2 minute read

Are You Being Tracked by Ads?

Have you noticed that certain ads follow you around the internet and pop up on nearly every website that you visit? Advertisers are watching your behavior and paying for those ads to follow you around. It’s great for retailers because they can spend their advertising dollars reaching the people most likely to buy their products. And you might appreciate that Netflix and Amazon notice what you like and suggest similar products. But it can also be a little creepy to know that everyone from your telecom provider to online retailers and social media sites is tracking what you read, watch, buy, and like, and building profiles of your behavior.

If you do find it creepy, you’re not alone. Privacy advocates worry about all this tracking. In fact, Rachel Leininger, author of Phishing: Cutting the Identity Theft Line, says adware that tracks your habits is “a form of spyware that you may have agreed to.” While there isn’t a lot of evidence that cyber-criminals are using behavioral profiles to target scams (yet), potentially hundreds of companies have been building up and storing that information on you, and any of them could be attacked by hackers, so you need to decide how comfortable you are with that.

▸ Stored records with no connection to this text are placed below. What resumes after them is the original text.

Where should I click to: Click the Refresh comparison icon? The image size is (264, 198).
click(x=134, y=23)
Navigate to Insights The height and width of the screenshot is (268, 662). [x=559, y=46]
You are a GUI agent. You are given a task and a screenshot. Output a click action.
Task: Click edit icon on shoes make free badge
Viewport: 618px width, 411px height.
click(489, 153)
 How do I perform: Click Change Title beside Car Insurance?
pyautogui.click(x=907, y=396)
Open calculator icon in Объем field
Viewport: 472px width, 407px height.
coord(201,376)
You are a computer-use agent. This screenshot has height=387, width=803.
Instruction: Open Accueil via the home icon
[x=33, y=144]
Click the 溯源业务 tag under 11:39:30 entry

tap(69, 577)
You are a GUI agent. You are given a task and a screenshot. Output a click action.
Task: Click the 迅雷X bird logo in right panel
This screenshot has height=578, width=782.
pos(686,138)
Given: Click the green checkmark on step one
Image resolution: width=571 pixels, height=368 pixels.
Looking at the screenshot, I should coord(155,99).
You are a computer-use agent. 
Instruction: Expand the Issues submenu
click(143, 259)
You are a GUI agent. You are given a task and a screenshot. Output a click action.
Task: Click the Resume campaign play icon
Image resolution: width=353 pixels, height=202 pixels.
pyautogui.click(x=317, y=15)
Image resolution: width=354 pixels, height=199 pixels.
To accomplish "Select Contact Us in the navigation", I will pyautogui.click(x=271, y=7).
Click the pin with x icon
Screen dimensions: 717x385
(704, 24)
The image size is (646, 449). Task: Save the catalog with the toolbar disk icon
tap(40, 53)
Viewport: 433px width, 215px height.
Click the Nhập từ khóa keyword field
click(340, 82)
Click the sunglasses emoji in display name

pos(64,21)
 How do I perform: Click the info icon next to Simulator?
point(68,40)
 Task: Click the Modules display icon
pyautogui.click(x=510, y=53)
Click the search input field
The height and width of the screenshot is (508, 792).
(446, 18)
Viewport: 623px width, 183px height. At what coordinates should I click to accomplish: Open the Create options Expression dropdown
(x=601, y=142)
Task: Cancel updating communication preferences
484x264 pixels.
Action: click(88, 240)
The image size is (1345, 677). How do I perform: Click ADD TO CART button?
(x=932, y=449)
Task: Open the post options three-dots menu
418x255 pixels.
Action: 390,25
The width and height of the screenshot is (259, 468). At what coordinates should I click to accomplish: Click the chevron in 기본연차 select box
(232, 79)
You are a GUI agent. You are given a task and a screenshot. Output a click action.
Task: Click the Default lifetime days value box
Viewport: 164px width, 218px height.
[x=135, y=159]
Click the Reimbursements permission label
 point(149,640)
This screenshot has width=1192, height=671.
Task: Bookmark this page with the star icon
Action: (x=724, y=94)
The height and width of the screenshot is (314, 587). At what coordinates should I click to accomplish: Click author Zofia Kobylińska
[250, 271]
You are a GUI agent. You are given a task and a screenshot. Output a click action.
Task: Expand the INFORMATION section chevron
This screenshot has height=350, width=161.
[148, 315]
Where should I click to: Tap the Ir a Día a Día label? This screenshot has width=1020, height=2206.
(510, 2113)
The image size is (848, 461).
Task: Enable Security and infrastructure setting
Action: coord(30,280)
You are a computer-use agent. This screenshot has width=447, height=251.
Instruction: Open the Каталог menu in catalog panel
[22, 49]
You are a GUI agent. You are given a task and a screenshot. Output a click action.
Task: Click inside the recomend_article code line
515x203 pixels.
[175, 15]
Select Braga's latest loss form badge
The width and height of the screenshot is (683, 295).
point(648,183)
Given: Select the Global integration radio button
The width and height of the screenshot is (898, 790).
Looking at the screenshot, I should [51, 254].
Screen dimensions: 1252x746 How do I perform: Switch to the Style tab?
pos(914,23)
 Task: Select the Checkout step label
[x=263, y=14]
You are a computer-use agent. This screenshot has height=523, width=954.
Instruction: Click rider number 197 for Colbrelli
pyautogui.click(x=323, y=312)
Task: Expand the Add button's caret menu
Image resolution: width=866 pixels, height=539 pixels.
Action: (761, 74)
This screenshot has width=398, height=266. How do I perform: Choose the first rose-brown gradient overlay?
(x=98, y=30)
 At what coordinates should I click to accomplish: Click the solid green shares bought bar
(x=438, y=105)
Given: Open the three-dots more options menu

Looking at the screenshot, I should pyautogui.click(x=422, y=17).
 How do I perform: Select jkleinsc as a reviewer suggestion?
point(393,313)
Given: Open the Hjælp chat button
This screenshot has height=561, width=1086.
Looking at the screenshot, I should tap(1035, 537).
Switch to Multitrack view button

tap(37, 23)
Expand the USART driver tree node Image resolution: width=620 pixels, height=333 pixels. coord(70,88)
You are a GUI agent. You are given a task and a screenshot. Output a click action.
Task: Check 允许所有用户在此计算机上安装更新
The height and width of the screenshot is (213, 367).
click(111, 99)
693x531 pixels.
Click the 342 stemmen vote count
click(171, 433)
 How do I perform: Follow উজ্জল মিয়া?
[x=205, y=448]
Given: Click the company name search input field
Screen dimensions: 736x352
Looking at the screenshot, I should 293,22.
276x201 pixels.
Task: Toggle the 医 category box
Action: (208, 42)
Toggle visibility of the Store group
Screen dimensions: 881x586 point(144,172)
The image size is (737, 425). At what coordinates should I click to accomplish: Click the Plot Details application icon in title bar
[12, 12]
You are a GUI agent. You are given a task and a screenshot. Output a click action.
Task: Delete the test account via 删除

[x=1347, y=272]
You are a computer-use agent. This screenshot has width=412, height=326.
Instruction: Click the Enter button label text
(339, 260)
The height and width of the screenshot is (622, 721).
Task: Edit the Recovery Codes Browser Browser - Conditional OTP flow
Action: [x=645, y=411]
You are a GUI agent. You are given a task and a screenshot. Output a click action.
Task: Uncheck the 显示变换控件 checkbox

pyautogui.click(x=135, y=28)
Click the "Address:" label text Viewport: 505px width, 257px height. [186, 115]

Unfortunately, many websites track your behavior unless you explicitly tell them not to. For example, Facebook just started tracking and serving ads even to users who don’t have Facebook accounts, and Apple and Android devices also do ad tracking by default. So if you aren’t comfortable being followed, you’ll have to explicitly opt out. Here are links where you can learn how to opt out on Apple, Android, Facebook, and Google.

If you simply find all those pop-up ads annoying, you can get ad blocker software for your devices and browsers, and much of it is free. But be aware that blocking ads doesn’t stop anyone from tracking your behavior. On the plus side, advertisers are getting the hint that consumers are sick of annoying popup ads and web pages that start blaring video commercials while you’re trying to read the content. Some advertisers and social media sites have even started a movement to create “acceptable” (translation: less annoying) ads.

To be fair, much of the great free content on the internet is supported by advertising, so advertising in itself isn’t evil. But you should be able to choose who is following you and how. And having fewer popups to deal with would be a welcome relief.